Heute war es endlich soweit: heute war die Mini-Volleyball Schweizermeisterschaft in Goldach. Dadurch dass wir die regionale Meisterschaft gewonnen haben, wurde es uns ermöglicht, an die SM zu gehen. Bei der Besammlung, um 6.30 Uhr, vor der Haulismatt waren wir alle schon nervös. Und mit alle meine ich Rahel Christ, Laura Scherrer, Zhera Selimi, Natasa Radulovic, Stefanie Linder, Erlinde Qalaj, Patrizia Jeker, Eliane Mayr und ich, Nadine Lüthy. Unser Trainer Stefan zog unsere Identitätskarten/Reisepässe etc. ein. Denn ohne dies durfte man nicht spielen. Dann fuhren wir endlich los.

Um etwa 10.00 Uhr machten wir eine Pause. Wir gingen in ein Cafe und Stefan spendierte allen ein Gipfeli und eine Schokolade. Plötzlich kam eine Herde Mädchen hinein. Und da wussten wir: Das waren unsere Gegner. Nach dem “Zmörgele“ ging es direkt weiter Richtung St. Gallen.

Nachdem wir uns einige Male verfahren hatten, kamen wir endlich an. Es war eine große, schöne Dreifachturnhalle. Wir gingen sofort in die Garderoben und zogen uns um. Mit dem Einspielleibchen gingen wir in die Turnhalle und begannen einzulaufen. Da sahen wir auch schon die anderen Spieler. Sie spielten nicht schlecht. Doch wir glaubten an uns. Nach dem Einspielen begann schon der erste Match. Wir spielten gegen die Mannschaft Wald aus Zürich. Zuerst spielten Rahel, Natasa, Laura und ich. Wir spielten nicht schlecht. Doch die andere Mannschaft war auch nicht schlecht. Doch “Juhuu!“ wir gewannen den ersten Satz. Auf geht es in den zweiten Satz. Doch auch den zweiten Satz machten wir mit Bravour. Wir gewannen also den ersten Match.
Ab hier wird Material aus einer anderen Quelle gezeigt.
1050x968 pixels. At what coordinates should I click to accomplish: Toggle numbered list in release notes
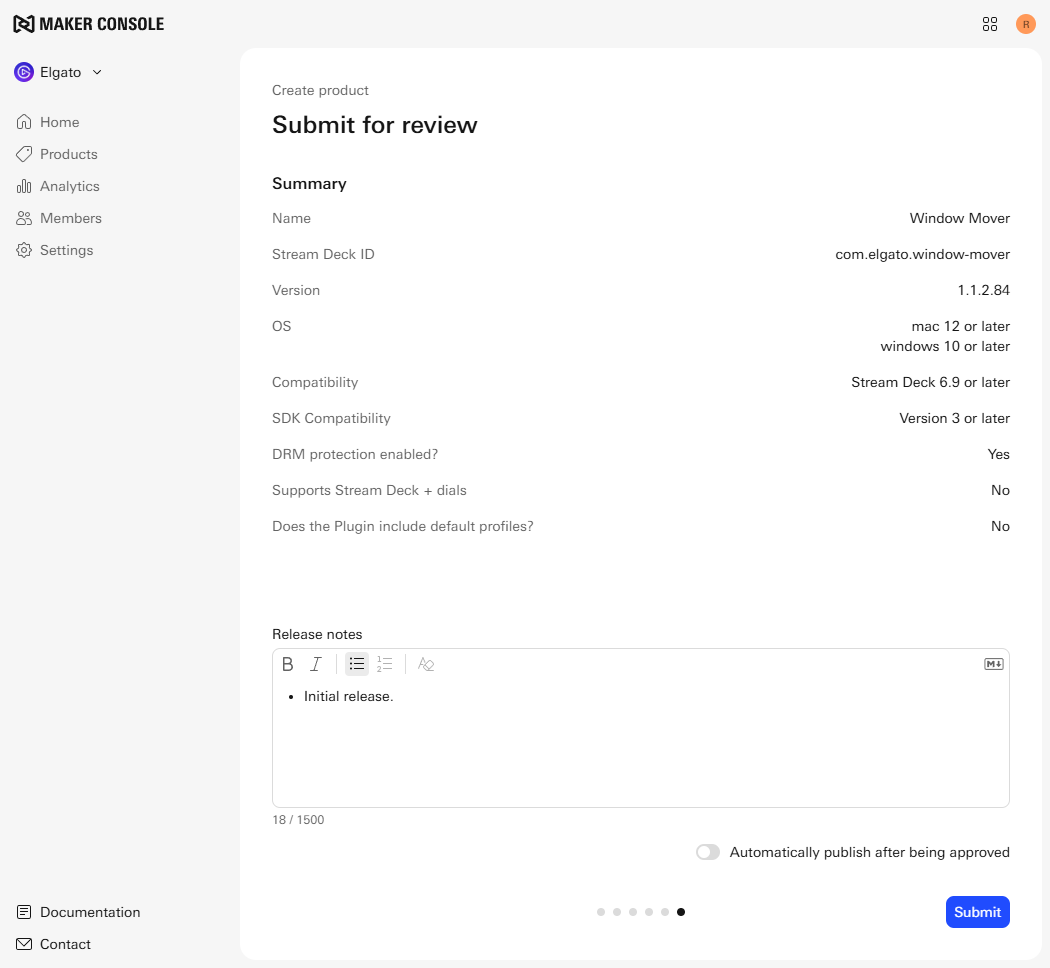coord(385,664)
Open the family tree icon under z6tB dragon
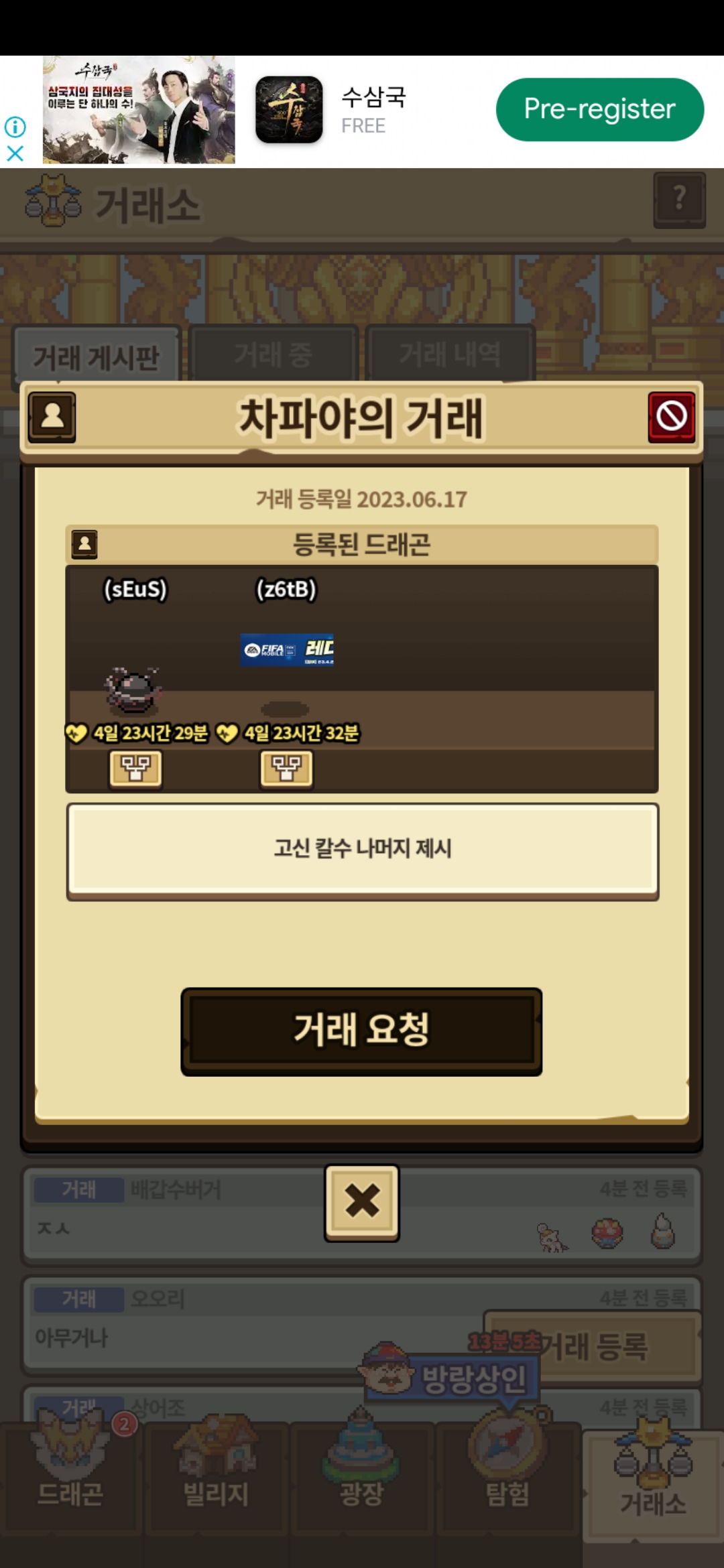The height and width of the screenshot is (1568, 724). 286,769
Hungrig liefen wir wieder zurück in die Garderoben und aßen eine Kleinigkeit. Doch wir hatten nicht viel Zeit. Denn wir mussten schon wieder zum nächsten Spiel. Diesmal spielten wir gegen La Suze (Kt. Jura). Bei diesem Match spielten Erlinde, Zhera, Steffi und Patrizia. La Suze war mit Abstand die beste Mannschaft, gegen die wir spielen mussten. Wir verloren leider den ersten Satz. Wir gaben beim zweiten Satz nochmals alles, besonders Eliane, die frisch eingewechselt wurde. Leider verloren wir trotz unserer Anstrengungen auch den zweiten Satz. Doch es geht ja nicht ums Gewinnen sondern ums Spasshaben. Nach dem Match waren wir alle ganz schön außer Puste. Deshalb gingen wir kurz raus an die frische Luft. Doch auch das konnten wir nicht lange, denn schon wieder stand uns ein Spiel bevor. Und zwar gegen Kanti Baden (Aargau) ….

Doch auch diesen Match verloren wir ganz knapp. Doch das Rennen war noch lange nicht entschieden. Wir spielten jetzt um die Plätze von 8-16.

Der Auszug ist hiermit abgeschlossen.